-- Text segment follows --

Tuberculosis (TB), caused by Mycobacterium tuberculosis (Mtb), is an old enemy of public health and continues to be an enormous health burden in developing countries. The World Health Organization (WHO) estimated TB to have caused 1.6 million deaths among HIV-negative and HIV-positive people taken together. The same report also gave the global best estimate of number of people who developed TB in 2017 to be 10 million. The Govt. of India targets to eliminate TB by 2025 which, in turn, calls for intensified research and interventions to contain the infection and spread of TB while also developing innovations in TB vaccination and therapeutics.

In view of this, the TB research program at THSTI is designed with the following objectives.

  • Understanding TB pathogenesis
  • Delineating emergence of the persisters
  • Identification of drug targets and
  • Development of novel vaccines against TB

Flaviviruses are globally emerging and cause significant human disease in the form of encephalitis or haemorrhagic fever. The medically important flaviviruses are dengue, zika virus, yellow fever, Japanese encephalitis, St. Louis encephalitis, tick‐borne encephalitis and West Nile viruses. Flaviviruses account for approximately 400 million infections annually, with billions at risk and no specific therapy available. In humans, the majority of WNV and DENV infections are subclinical, with severe illness occurring in only a subset of individuals. Disease diagnosis can be difficult as all flaviviruses are antigenically and genetically closely related. There are no effective antiviral therapies that exist for any flavivirus so the main approach to disease control is through vaccination and vector control. Currently focus is on:

  • Identifying host factors that associate with severe dengue disease and play a role in dengue virus life-cycle.

-- Text segment concluded --
-- Entries shown follows --

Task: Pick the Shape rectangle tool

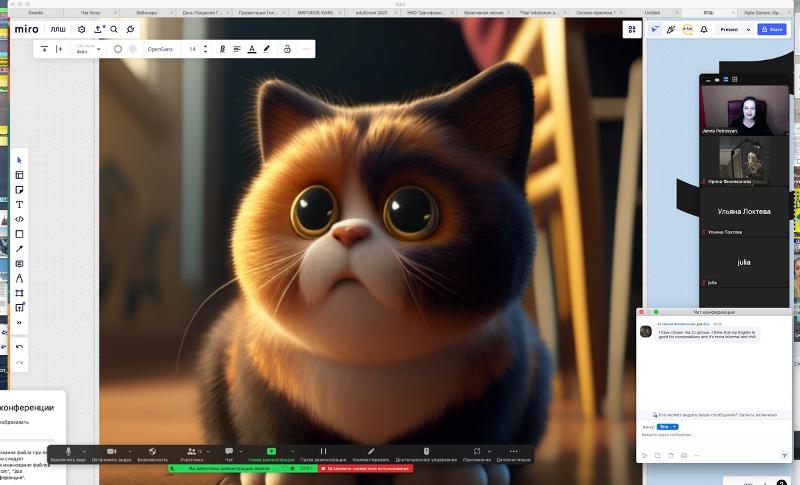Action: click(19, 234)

-- Entries shown concluded --
-- Entries shown follows --

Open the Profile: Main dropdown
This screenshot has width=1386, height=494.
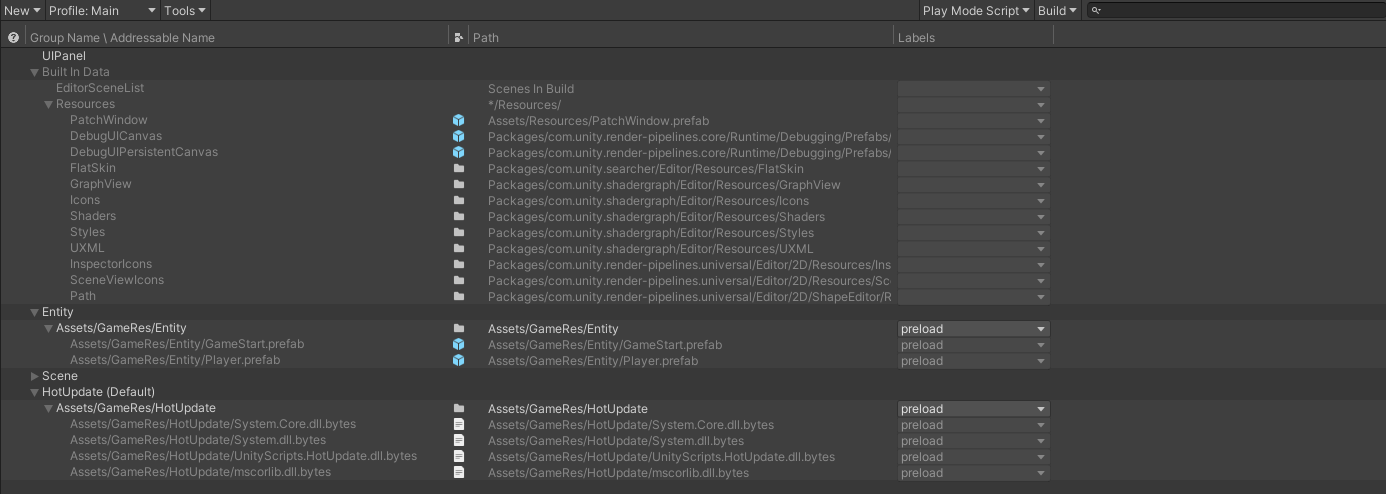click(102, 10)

-- Entries shown concluded --
-- Entries shown follows --

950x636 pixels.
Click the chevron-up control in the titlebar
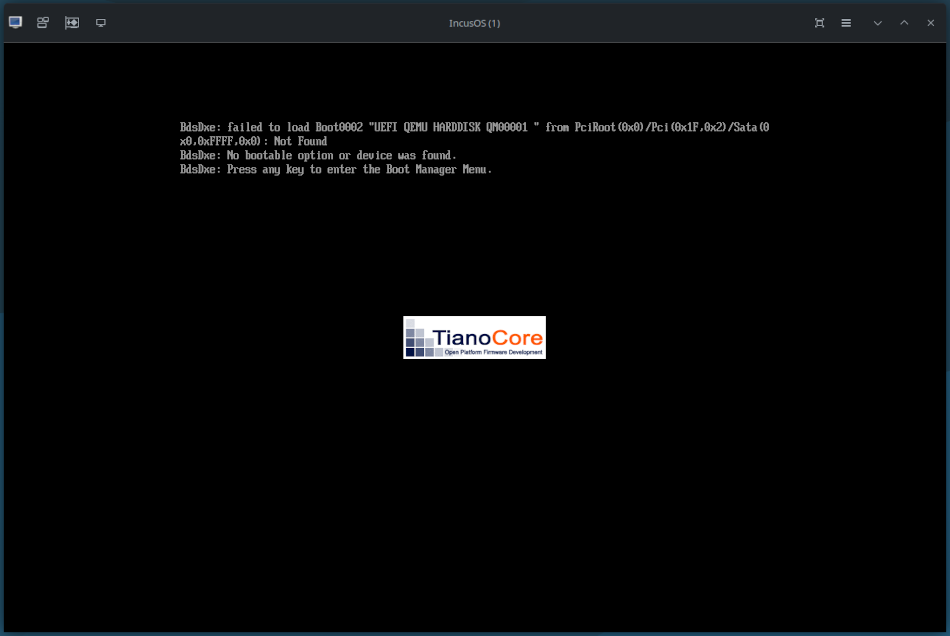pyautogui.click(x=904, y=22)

-- Entries shown concluded --

■ Problems to work on:
1/ List every flavivirus that the TB and flavivirus text names as medically important.
2/ Resume the TB and flavivirus text, starting after its last bullet point.

■ Answers provided:
1/
- dengue
- zika virus
- yellow fever
- Japanese encephalitis
- St. Louis encephalitis
- tick‐borne encephalitis
- West Nile viruses

2/
  • Generation of sufficient knowledge/resources for in depth molecular understanding of the HEV lifecycle.
  • Understanding tropism of dengue virus in specific cell types found in bone marrow.
Antimicrobial resistance in bacteria

Antimicrobial Resistance (AMR) has become a global threat, and the situation is particularly alarming in developing countries like India. It has crippled advancements in the treatment of infectious diseases, organ transplantation, cancer chemotherapy, and major surgeries further resulting in increased healthcare costs, prolonged illness, disability, and death. Although, prevalence of AMR genes among pathogenic bacteria is widely studied for the interest of infectious disease management, the resistance profile and the genetic traits that encode resistance in the commensal microbiota living in the gut of healthy humans are not well studied.

  • Current focus is on understanding the mechanisms that connect the human gut microbiota to the efficacy and toxicity of xenobiotics, including antimicrobial drugs and how gut microbiota contribute in the dissemination of AMR traits in enteric pathogens.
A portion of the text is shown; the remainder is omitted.